Output the records exactly, and drop each picture.
# # # # # # #
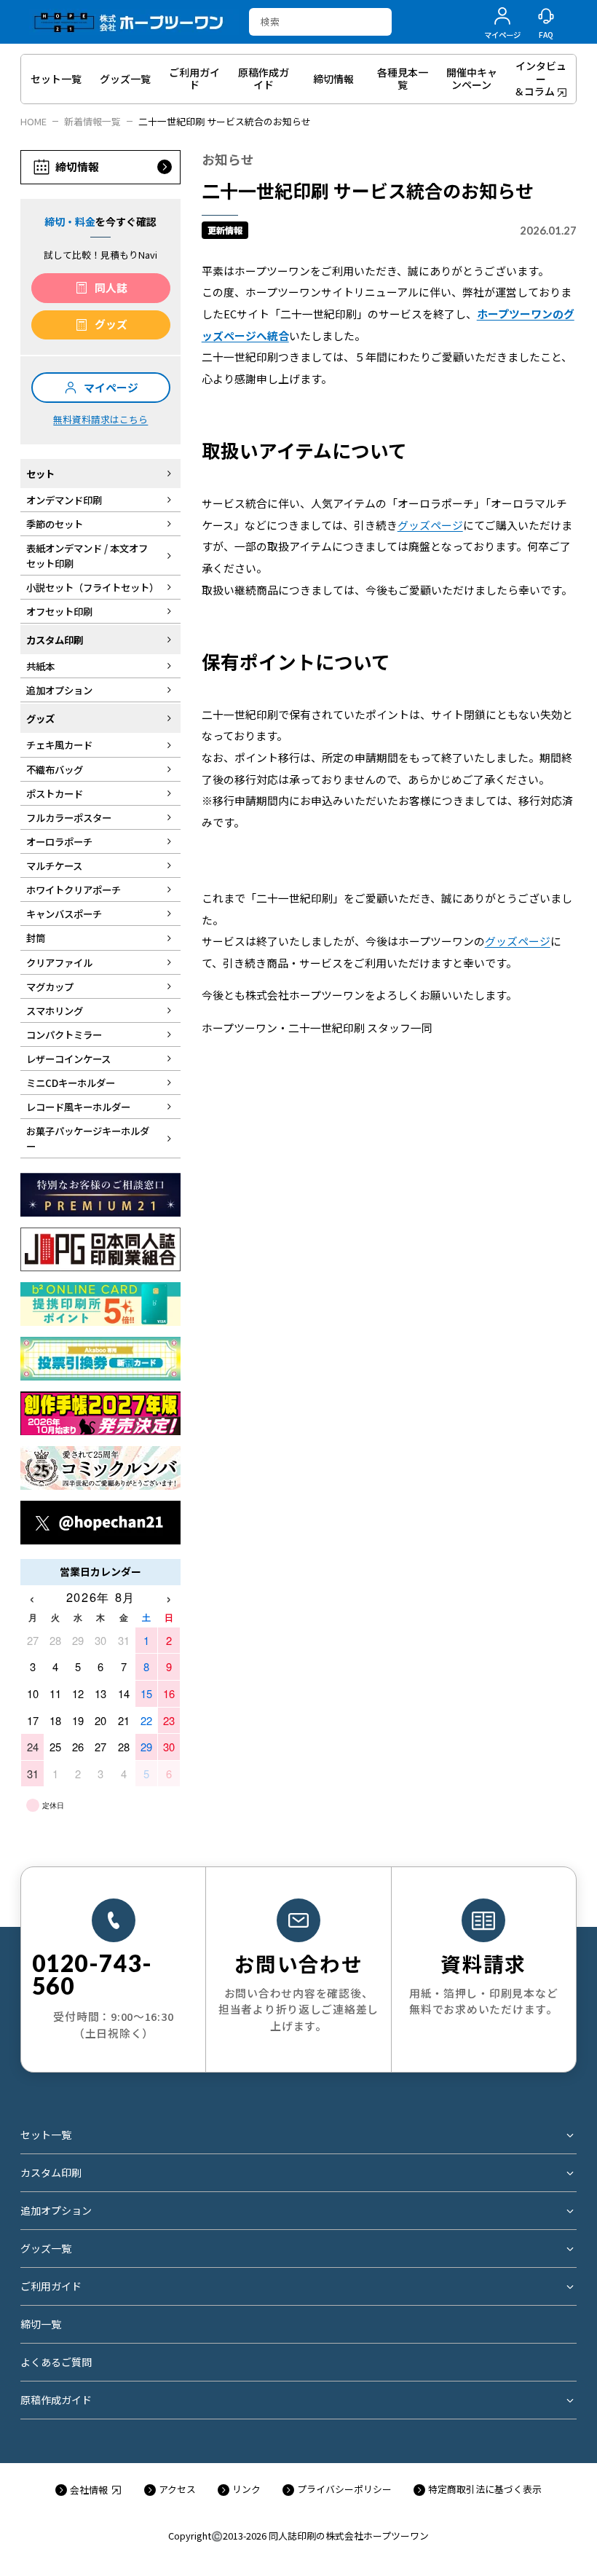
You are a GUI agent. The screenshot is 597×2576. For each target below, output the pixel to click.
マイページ (111, 387)
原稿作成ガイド (56, 2399)
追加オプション (56, 2210)
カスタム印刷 (51, 2172)
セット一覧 (45, 2134)
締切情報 (77, 166)
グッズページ (430, 525)
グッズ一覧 (45, 2248)
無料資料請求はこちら (100, 419)
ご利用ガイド (51, 2286)
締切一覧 (40, 2324)
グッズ (111, 323)
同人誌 (111, 287)
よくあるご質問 (56, 2362)
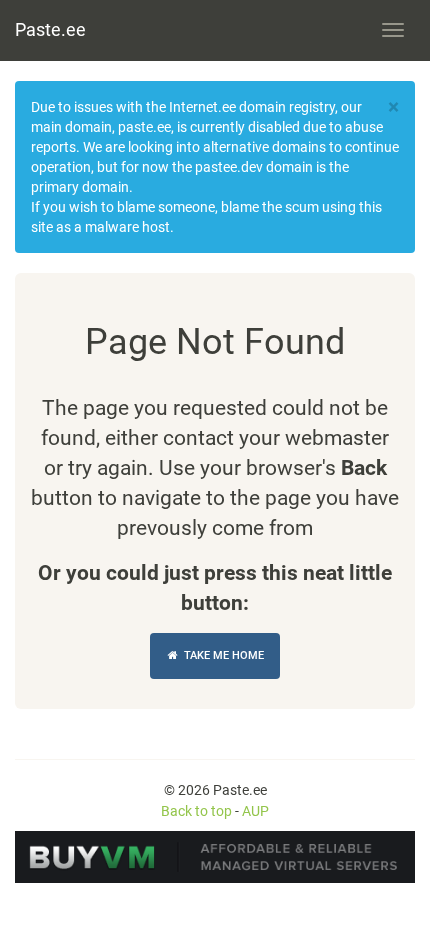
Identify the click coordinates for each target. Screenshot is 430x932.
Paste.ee (50, 29)
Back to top (196, 811)
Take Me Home (222, 655)
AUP (255, 811)
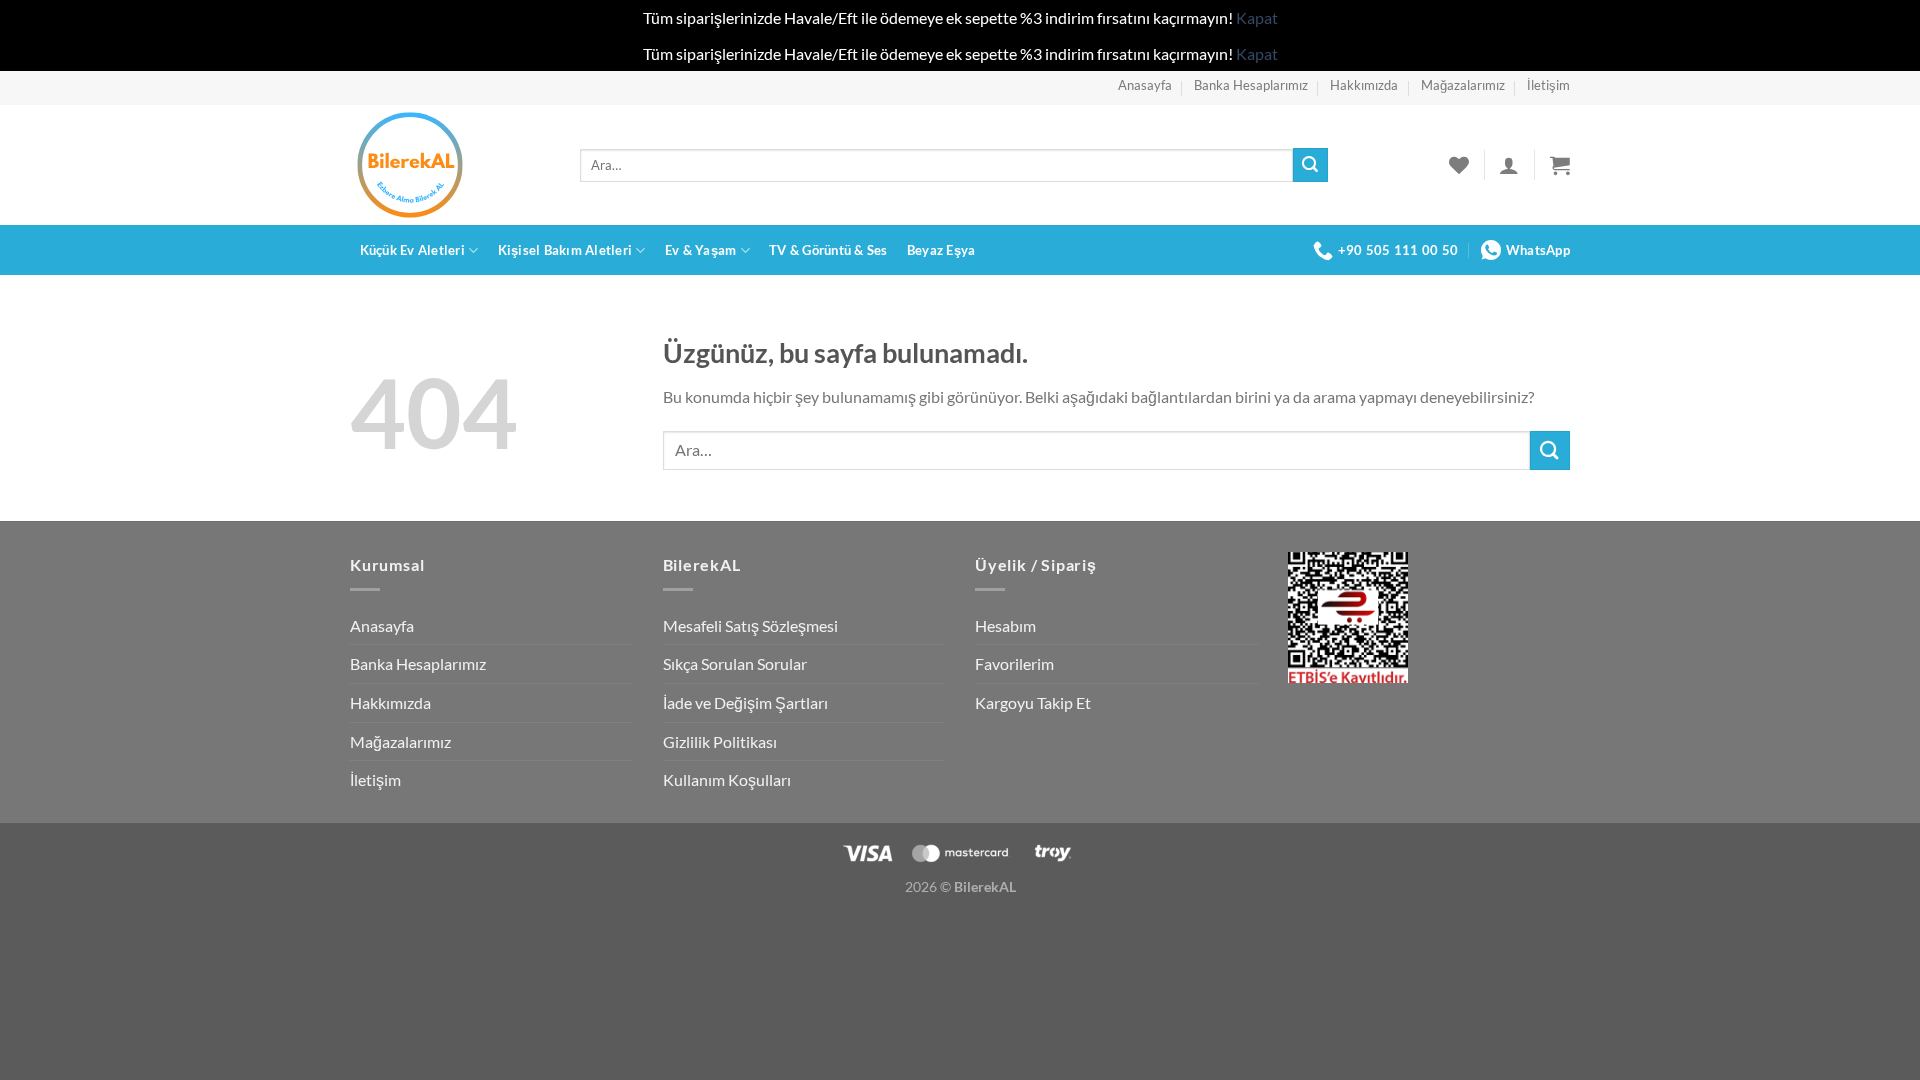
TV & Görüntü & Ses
# # # # # # #
# SOLUTION TO THE PROBLEM
You are a GUI agent. The screenshot is 597×2576. For each target below, output the pixel to click.
マイページ (111, 387)
原稿作成ガイド (56, 2399)
追加オプション (56, 2210)
カスタム印刷 (51, 2172)
セット一覧 (45, 2134)
締切情報 (77, 166)
グッズページ (430, 525)
グッズ一覧 (45, 2248)
無料資料請求はこちら (100, 419)
ご利用ガイド (51, 2286)
締切一覧 (40, 2324)
グッズ (111, 323)
同人誌 (111, 287)
よくあるご質問 (56, 2362)
Identify the click coordinates for each target. Screenshot is 430x932.
Paste.ee (50, 29)
Back to top (196, 811)
Take Me Home (222, 655)
AUP (255, 811)
TV & Görüntü & Ses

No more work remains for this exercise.